The top brand of roasted oat grain makes this health claim on its website: "Diet (this brandy roasted oat) can reduce your cholesterol levels daily as a part of the fatty and cholesterol diet and this can reduce heart disease the risk. "

This brand The website says –

  • made from whole grain
  • have no artificial colors or flavors.
  • is only one gram of sugar for each small "o"
  • low-fat
  • non-fatty fat
  • is a natural cholesterol-free
  • excellent folic acid source
  • .

This best roasted oat grain brand is one of the online authors of the "Healthy Breakfast Grain". It quotes fiber content, vitamins and minerals, micro-nutrients of the product.

But not everyone agrees that this roasted oat product is good for you. A nutritionist claims that the consumption of processed cereals, especially in the form of grains, may actually increase cholesterol levels. 1 gram of soluble fiber per serving is served in fryed oats. You can get 2 grams of soluble fiber from apples, 3 grams of broccoli and carrots and 4 grams of kidney beans.

He thinks the processed cereals packaged in the box are not healthy. Stables in grocery stores are stably processed with chemicals and fillers. He says he digs the grain and replaces the healthy one. natural foods, eg. fruits and vegetables.

Rolled oat flakes:

Instead of grinding the grain, try the oatmeal. It is a less processed oat product than roasted oat grain. Choose the dull oatsf oatmeal. The proven health benefits of oats can be obtained without the high glycemic effect of carbohydrates, with flour confectioned oats grain.

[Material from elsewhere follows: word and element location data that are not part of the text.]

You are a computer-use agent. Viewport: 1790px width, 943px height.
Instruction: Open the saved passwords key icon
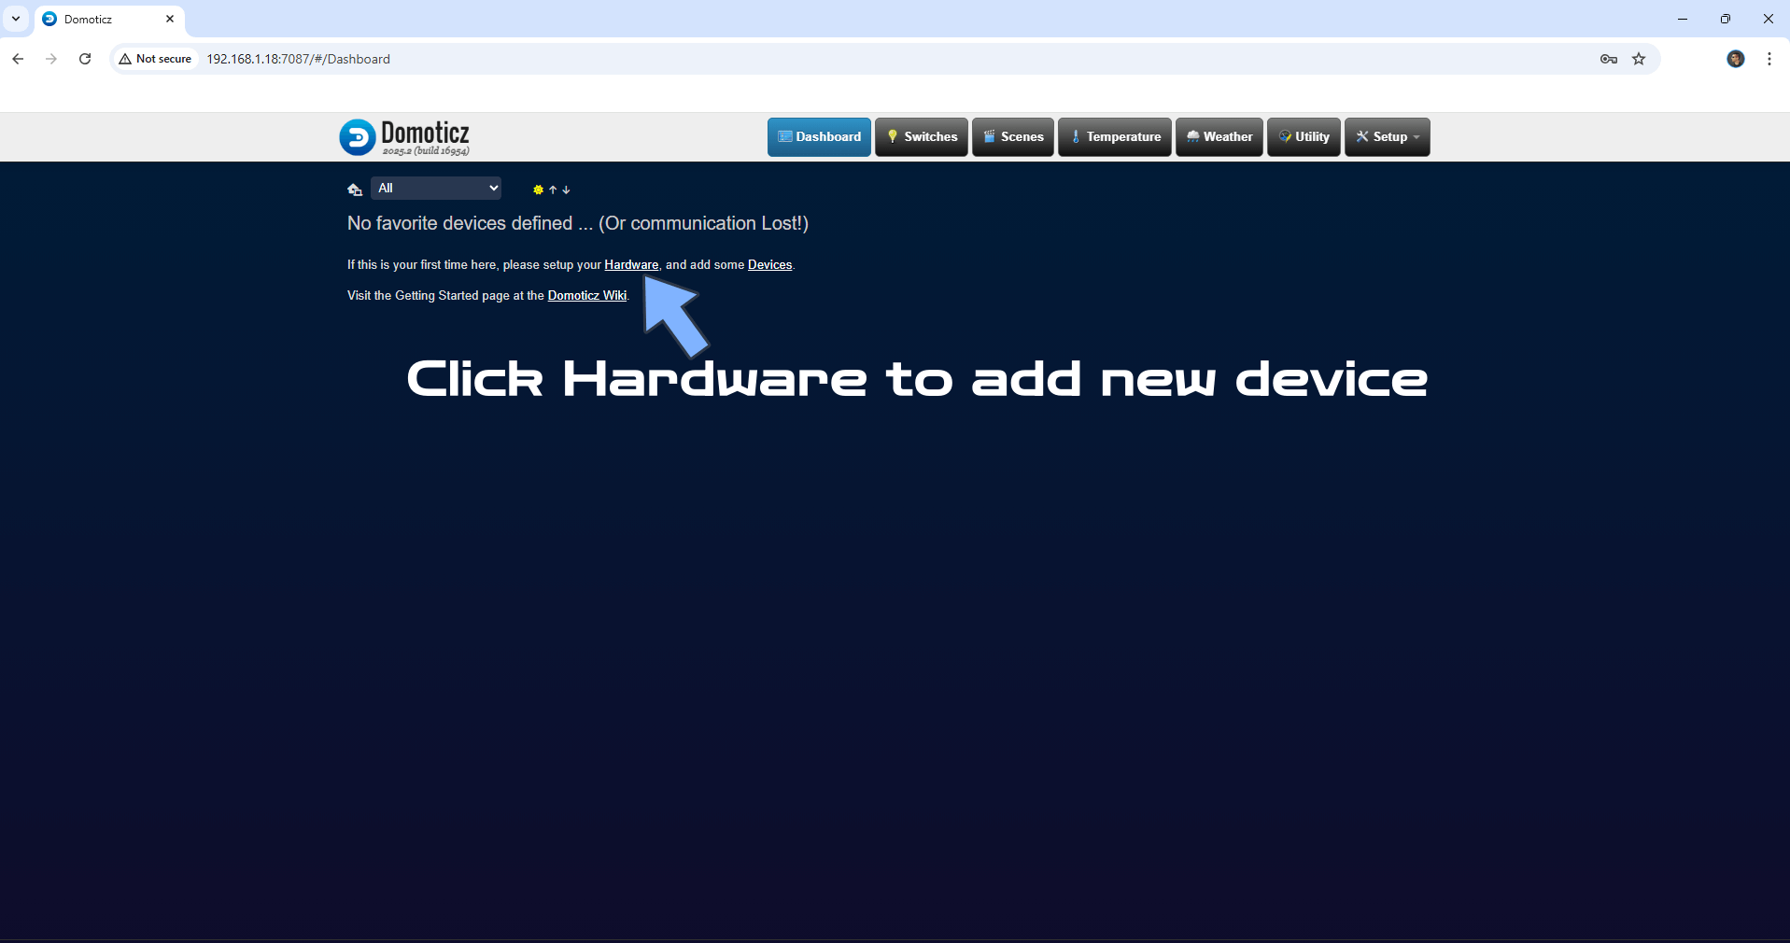(1608, 59)
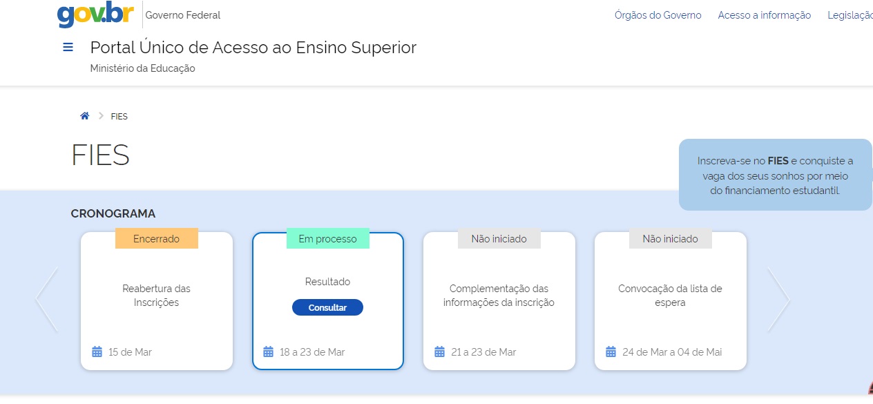Select the Convocação da lista de espera card
Screen dimensions: 873x404
pyautogui.click(x=670, y=296)
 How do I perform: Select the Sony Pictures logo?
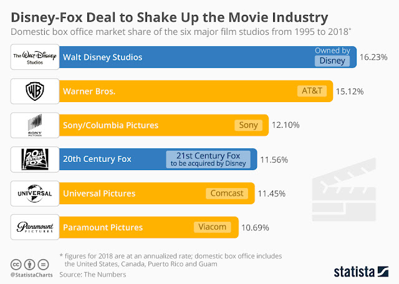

Glycemic index (GI) 74 and glycemic load (GL) 12 in the upper market of roasted oats, compared to old-fashioned rolled oats with a GI value of 46 and a GL value of 9. The GI and GL qualifications show that food is less effective the blood sugar level.

Take a bowl of rolls of oatmeal, add water, heat it in the microwave, add skim milk, fruits and nuts – Walla, have a good taste of a healthy breakfast dish.